Figure 2. Induction of WNV-specific immune responses by vaccination with FLU-NA-DIII.

WNV-neutralizing antibodies were detected by virus neutralization assay (A) and DIII-specific IgG antibodies by ELISA (B) in serum obtained from mice vaccinated with FLU-NA-DIII i.n. (•) or s.c. (▴) and FLU-NA-GFP i.n. (○) or s.c. (▵) at the indicated time points. Arrows indicate time points of vaccination. The data are expressed as average titers per group (n = 10) ± SD. Cellular DIII-specific responses were determined by IFN- γ ELISPOT assay (C). Splenocytes obtained on day 42 were stimulated with 10 µM peptide (VNPFVSVATANAKVL) and the numbers of cells producing IFN-γ per 2×105 cells were determined in mice vaccinated with FLU-NA-DIII or FLU-NA-GFP as indicated. Each experiment was performed twice in triplicate. Results are indicated as mean ± standard deviation. Induction of Hemagglutination titers after immunization with FLU-NA-DIII and FLU-NA-GFP. Mice (n = 8) were immunized intranasally (i.n.) or subcutaneously (s.c.) with Flu-NA-DIII or FLU-NA-GFP (D).

To assess the protective efficacy of the immune responses induced with FLU-NA-DIII and FLU-NA-GFP, groups of ten mice were challenged with a lethal dose of 106 TCID of WNV-NY99 given subcutaneously. Mice vaccinated with FLU-NA-GFP developed clinical signs characterized by ruffled fur and hunched posture six days after infection onward, lost around 20% of their body weight eight days post infection, and all animals died or had to be taken out of the experiment within eight days post infection (Figure 3). Weight losses were first observed around day 6 post infection, which coincided with signs of paralysis. In contrast, mice vaccinated with FLU-NA-DIII lost body weight at a slower rate and eventually recovered from the infection with WNV-NY99. Especially subcutaneously vaccinated mice suffered less from the infection, lost weight minimally, and recovered quickly. Survival rates were 100% and 75% after s.c and i.n vaccination with FLU-NA-DIII, respectively. FLU-NA-GFP vaccinated mice were not protected from infection, which indicates that innate immune responses were not responsible for the observed protection.

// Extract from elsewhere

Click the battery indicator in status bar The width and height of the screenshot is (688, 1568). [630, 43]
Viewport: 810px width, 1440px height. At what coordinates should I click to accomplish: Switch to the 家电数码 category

Figure 3. Loss of body weight after challenge-infection with WNV.

Mice (n = 8) were vaccinated intranasally with Flu-NA-DIII (•) or Flu-NA-GFP (○) or by the subcutaneous route (▴ and ▵, respectively). The daily weights of each animal were calculated compared to their respective weight on the day of challenge, and data are shown as the average percentage of initial weight for each group. Error bars represent the standard error for all samples available at that time point. Subsequently, the mice were challenged subcutaneously with 106 TCID50 WNV-NY99 and weighed daily. The mean body weight is expressed as the percentage of the body weight before challenge infection (A). The survival rates of mice after challenge infection with WNV-NY99 are depicted as Kaplan-Meier survival curves (B). The difference in survival rate between Flu-NA-DIII and Flu-NA-GFP vaccinated mice was statistically significant as determined by the logrank test. The symbols for the respective groups are the same as in panel A.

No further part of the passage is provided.